• _EXCERPTED TEXT_:
--------------------------------------------------
With a leader like this, is it any wonder that the chief elf does not accept Hermey for wanting to be a dentist?
Leadership sets the stage, whether it’s a company, a school, or the North Pole. Santa is the CEO, and any manager under him will probably act the same way. Bad leadership trickles downward.
Lesson #2: Bullies exist.
This shouldn’t shock anyone. It’s a no-brainer. The North Pole is not immune to this phenomenon. Adults talk to kids about bullies all the time. But for some reason, people want to believe that the North Pole is somehow an exception. It’s not. It’s right here on our imperfect planet. And those reindeer games are no different from the playground at school or the workplace or even that mecca of poor behavior we call Washington, DC.
Bullies are everywhere. We can fight against it. We can call it out. We can ignore it. But they’re there. And kids need to learn that right away.
Lesson #3: It’s okay to question even the most respected authority.
Authorities are just people. It’s okay to question them. If we kids learn that authorities are always perfect and kind and never make mistakes, then when we encounter a bad authority, we will automatically assume that we are in the wrong. We’ll judge ourselves as unworthy. We will bottle it up and feel horrible inside. For a red-nosed-reindeer, it would be natural to think that Santa must be right, because what North Pole authority is more revered than Santa?
It was a huge risk for the creator of this movie to make Santa this bad. I mean, seriously, he’s really bad. And kids all but worship Santa. He’s right up there with freshly made chocolate chip cookies and Disney World (or the iPhone XS, if you’re a tween like me).
--------------------------------------------------
• _COLLECTED DATA_:
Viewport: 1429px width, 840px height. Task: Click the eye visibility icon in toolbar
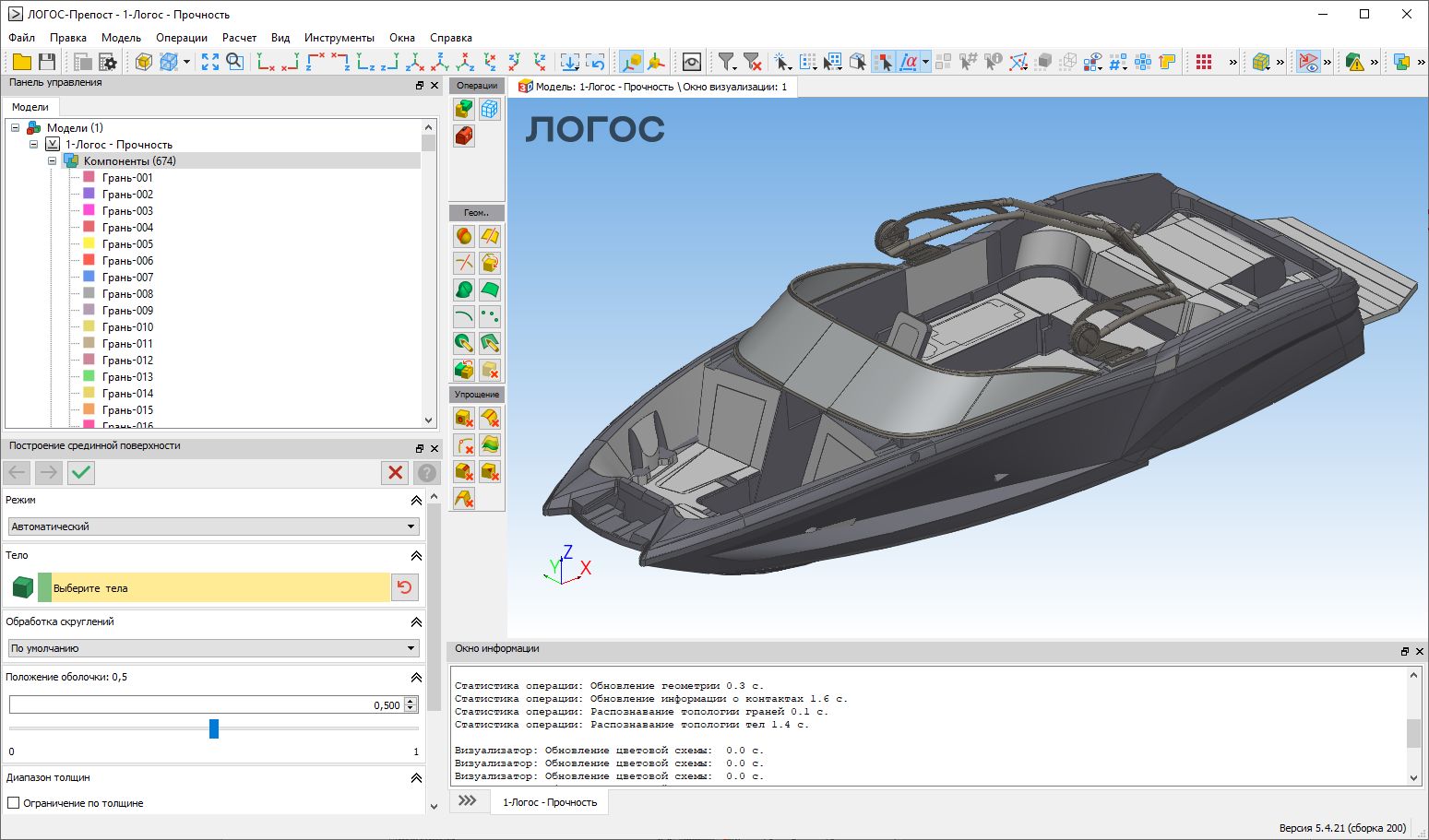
--------------------------------------------------
• _STATED TASK A_:
In the passage on lessons from the North Pole, what does bad leadership do?
• _STATED TASK B_:
Transcribe the part of the passage on lessons from the North Pole that opens with the words containing "With a leader" and closes with "leadership trickles downward.".

• _WORKED ANSWER A_:
Bad leadership trickles downward.

• _WORKED ANSWER B_:
With a leader like this, is it any wonder that the chief elf does not accept Hermey for wanting to be a dentist?
Leadership sets the stage, whether it’s a company, a school, or the North Pole. Santa is the CEO, and any manager under him will probably act the same way. Bad leadership trickles downward.